Syria will not hold presidential elections before Bashar Assad’s latest term ends in 2021, a Syrian MP has said.
Russia, one of Assad’s strongest allies, has proposed an eight-point plan for constitutional reform in Syria to take place over an 18-month period.
Crucial worldwide talks on the Syrian conflict in Vienna this weekend will focus on drawing up an opposition delegation to negotiate with President Bashar al-Assad’s regime, sources said on Wednesday.
Russia’s deputy United Nations ambassador Vladimir Safronkov told AP, he feels saddened that the peace plan is leaked but he stressed that this is Russia’s vision on how peace can be achieved in Syria.
He said that if the Russians successfully pushed ahead with this idea at the next round of Vienna talks and managed to convince other countries, it would be a disaster. “It’s just Russia’s contribution, how we launch a political process…to make parties work together – government and opposition”.

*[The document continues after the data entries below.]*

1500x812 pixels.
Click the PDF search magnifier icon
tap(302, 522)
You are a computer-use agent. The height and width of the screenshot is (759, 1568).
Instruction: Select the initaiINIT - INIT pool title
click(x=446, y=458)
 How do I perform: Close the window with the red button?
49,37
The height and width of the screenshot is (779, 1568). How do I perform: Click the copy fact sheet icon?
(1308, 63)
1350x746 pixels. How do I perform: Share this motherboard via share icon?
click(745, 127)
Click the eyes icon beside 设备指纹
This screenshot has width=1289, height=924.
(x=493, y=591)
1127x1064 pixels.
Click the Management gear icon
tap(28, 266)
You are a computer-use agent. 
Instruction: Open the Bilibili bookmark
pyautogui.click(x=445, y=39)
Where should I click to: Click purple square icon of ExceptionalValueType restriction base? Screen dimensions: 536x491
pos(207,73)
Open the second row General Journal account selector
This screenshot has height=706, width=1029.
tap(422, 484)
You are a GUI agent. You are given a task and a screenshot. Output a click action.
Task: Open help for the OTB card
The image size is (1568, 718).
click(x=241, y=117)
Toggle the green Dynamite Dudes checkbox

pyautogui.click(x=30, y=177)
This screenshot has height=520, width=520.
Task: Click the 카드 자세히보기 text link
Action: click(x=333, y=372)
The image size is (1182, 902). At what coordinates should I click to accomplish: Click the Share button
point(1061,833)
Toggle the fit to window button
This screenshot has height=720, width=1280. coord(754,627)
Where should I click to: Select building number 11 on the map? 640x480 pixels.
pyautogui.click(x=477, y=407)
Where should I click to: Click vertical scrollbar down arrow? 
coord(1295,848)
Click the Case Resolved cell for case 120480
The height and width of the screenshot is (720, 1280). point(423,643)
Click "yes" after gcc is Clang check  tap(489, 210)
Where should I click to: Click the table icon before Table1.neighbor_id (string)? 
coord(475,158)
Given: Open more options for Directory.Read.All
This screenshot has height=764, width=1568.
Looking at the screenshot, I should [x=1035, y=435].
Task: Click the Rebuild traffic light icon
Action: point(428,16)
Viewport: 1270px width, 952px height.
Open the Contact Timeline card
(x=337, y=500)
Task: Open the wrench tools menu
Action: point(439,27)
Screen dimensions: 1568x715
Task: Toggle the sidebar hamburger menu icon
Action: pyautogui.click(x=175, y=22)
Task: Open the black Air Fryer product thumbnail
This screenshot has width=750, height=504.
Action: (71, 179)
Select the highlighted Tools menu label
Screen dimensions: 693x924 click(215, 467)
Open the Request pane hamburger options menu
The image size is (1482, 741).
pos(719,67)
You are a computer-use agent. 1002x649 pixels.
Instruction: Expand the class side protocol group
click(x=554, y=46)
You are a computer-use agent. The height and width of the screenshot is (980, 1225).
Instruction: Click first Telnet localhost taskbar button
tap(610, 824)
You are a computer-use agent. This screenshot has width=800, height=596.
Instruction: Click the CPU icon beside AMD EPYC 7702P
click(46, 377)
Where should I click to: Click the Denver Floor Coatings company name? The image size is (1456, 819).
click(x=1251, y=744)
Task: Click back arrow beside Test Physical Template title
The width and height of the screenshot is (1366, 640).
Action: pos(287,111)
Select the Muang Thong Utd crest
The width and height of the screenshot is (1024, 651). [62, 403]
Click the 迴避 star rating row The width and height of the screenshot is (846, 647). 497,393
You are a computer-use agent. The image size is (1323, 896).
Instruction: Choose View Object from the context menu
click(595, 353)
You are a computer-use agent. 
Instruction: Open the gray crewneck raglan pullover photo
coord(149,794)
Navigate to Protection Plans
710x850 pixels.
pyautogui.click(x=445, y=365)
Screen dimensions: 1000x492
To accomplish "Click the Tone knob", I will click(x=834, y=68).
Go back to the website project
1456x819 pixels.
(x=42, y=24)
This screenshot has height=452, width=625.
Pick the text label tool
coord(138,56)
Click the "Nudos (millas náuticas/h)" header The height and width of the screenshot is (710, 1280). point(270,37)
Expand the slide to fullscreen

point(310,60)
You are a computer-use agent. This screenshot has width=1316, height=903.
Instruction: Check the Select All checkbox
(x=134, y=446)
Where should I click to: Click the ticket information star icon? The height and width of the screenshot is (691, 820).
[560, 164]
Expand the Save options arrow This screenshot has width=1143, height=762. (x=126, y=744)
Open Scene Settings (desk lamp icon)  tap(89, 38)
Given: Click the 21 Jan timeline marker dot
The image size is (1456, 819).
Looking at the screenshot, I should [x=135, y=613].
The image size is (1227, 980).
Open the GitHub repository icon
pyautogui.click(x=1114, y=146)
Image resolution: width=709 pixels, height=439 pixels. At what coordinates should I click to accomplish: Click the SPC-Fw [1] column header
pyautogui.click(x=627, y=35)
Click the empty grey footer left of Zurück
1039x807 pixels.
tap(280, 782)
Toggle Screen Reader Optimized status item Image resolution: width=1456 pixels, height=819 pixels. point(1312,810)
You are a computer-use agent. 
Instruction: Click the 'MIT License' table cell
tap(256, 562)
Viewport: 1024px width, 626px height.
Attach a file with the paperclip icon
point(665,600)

Without explicitly naming Russian Federation, the draft would have the committee saying the United Nations “strongly condemns all attacks against the Syrian moderate opposition and calls for their immediate cessation, given that such attacks benefit so-called ISIL (Daesh) and other terrorist groups, such as al Nusra Front”.
Latakia has been spared the worst of Syria’s civil war but has recently been shelled on several occasions.
Western powers and the Gulf states have long-demanded Assad step down before a peace process in Syria can move forward to end a almost five-year civil war.
Russian Foreign Minister Lavrov said November 10 he hopes one of the outcomes of the upcoming negotiations will be agreement on which groups should be included on the terrorist list.
The Syria resolution would condemn the presence in Syria of “all foreign terrorist fighters … and foreign forces fighting on behalf of the Syrian regime, particularly the al Quds Brigades, the Islamic Revolutionary Guard Corps (of Iran) and militia groups, such as Hezbollah”.
The document said the Syrian opposition which takes part in the political process must form a “united delegation ” and be agreed beforehand.
“The Syrian people have never accepted the dictatorship of Assad and they will not accept that it is reintroduced or reformulated in another way”, said Mr Monzer Akbik, a member of the Western-backed Syrian National Coalition. Russian airstrikes assisted the Syrian forces, which have succeeded in recapturing the area south of Aleppo.
Moscow has also said opposition groups must be designated for participation in the peace talks, and it has exchanged a list of 38 candidates with Saudi Arabia.
Israel would closely follow any changes in Russia’s military involvement in Syria since it could hamper its own maneuverability in the country.
Last year, IS killed more than 160 Syrian government troops seized at a military base in the northern province of Raqqa.